[Records from a data source]
---

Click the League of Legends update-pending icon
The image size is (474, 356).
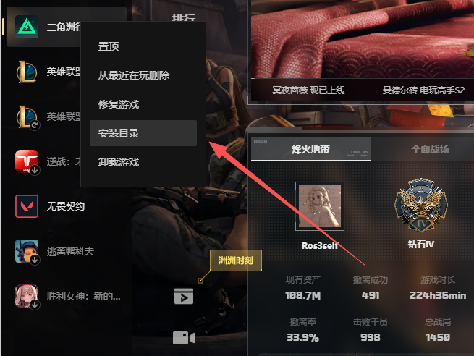pos(27,117)
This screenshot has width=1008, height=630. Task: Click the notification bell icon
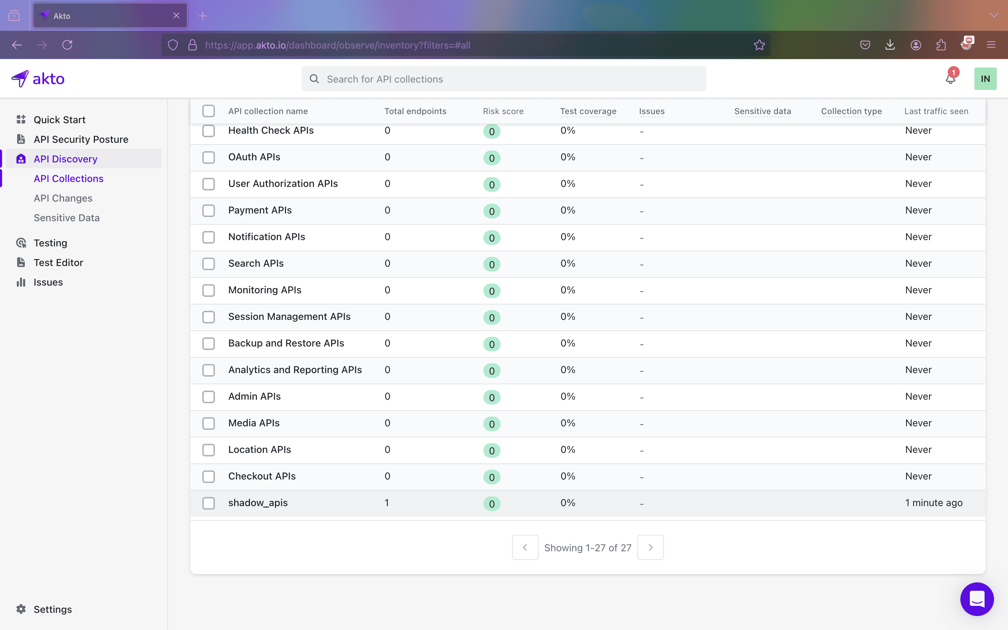pyautogui.click(x=950, y=78)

---

Extract, word for word, each line from the one that contains "The image size is (474, 356)." through the final line of the data above. Leave the pictures out.

The image size is (474, 356).
pos(27,117)
This screenshot has width=1008, height=630. Task: Click the notification bell icon
pyautogui.click(x=950, y=78)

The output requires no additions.